Разговор их в таком случае, как успел понять Бахрушин, теперь мог вестись лишь в единственно возможном направлении, и он знал, в каком именно. Только все равно сразу же мысленно откинул его от себя из-за полной невозможности подобного в принципе. Однако он ошибался.

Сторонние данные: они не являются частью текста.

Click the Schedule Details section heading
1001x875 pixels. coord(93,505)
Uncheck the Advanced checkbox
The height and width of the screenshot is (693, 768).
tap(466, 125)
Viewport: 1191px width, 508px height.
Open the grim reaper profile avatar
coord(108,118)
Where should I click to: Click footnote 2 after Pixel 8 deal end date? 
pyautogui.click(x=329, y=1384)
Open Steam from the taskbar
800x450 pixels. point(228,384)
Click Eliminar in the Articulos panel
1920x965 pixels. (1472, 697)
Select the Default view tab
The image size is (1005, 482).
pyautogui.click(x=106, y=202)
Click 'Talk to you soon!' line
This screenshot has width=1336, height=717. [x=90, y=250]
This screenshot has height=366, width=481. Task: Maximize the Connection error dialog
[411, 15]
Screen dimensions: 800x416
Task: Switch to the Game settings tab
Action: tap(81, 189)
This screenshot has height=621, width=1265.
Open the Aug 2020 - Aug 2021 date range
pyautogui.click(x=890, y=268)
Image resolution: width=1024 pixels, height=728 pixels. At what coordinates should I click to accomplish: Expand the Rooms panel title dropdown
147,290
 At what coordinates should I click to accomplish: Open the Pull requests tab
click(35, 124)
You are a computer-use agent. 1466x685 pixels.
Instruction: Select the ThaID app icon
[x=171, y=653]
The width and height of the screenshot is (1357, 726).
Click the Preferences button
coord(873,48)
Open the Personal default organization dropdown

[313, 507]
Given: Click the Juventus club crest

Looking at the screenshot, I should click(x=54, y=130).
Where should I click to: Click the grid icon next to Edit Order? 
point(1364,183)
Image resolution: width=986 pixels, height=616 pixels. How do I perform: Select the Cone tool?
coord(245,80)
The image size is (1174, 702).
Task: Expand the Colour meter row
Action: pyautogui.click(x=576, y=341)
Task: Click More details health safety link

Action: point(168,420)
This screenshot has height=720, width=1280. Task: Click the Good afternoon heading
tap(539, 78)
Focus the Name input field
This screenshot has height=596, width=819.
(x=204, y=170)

— И чего же вы желаете в этом случае, господин Яновский? Предложить мне приобрести что-то из наследия вашего великого родственника?
Последним высказыванием, намекнув издали на неопределенного свойства денежный интерес, он решил дать сидящему напротив него визитеру шанс, поскольку тому было еще не слишком поздно переиграть причину своего визита, какой бы зловещий характер она ни носила.
Однако тот лишь усмехнулся в ответ и переложил револьвер обратно в руку.
— Наследие, говорите? Да уж нет, скорей это просто наследство, в чистом виде. Хотя и рядом слова эти располагаются. И не я вам, а вы мне его вернете, уважаемый. Надеюсь, я достаточно ясно высказываюсь?
— Нет, — пожал плечами Алексей Александрович, — вовсе даже не ясно. Искренне не понимаю, о чем речь. Если вы об одном имеющемся у меня в музее редком издании «Ревизора», прижизненном, в уникальном количестве экземпляров изданном, или же если о части рукописных дневников его, также числящихся в литературном разделе, то все это приобретено самым справедливым образом, абсолютно открыто и не задевая ничьих интересов. А если так, то о каком же наследстве вы толкуете, грозясь мне вашим оружием?
— Вы и сами знаете, о каком, — на этот раз гость нахмурился уже не играючи. Брови его сдвинулись, образовав меж собой две глубокие вертикальные складки, глаза сузились, сделались холодными. — Я говорю о черепе. Черепе Николая Васильевича, который волей кого-то из вашего семейства, против всех человеческих и божьих законов, был изъят из его могилы. Когда он даже не являлся просто черепом, а был только еще головой моего деда. Вы его уже тогда изъяли, отделив от тела, и присвоили. Я же хочу вернуть его обратно с тем, чтобы предать земле. И этот револьвер, — он угрожающе потряс оружием, поднеся его близко к голове, — он понадобится мне, чтоб в случае отказа вашего применить его в дело. Убить сначала вас, а потом уж себя. Тут два патрона и этого хватит на двоих. — Он откинул барабан и с треском провернул его, катнув по тыльной стороне ладони. Затем снова возвратил револьвер к себе на колено и вопросительно взглянул на Бахрушина: — Итак, я жду, господин Бахрушин. Ваше слово.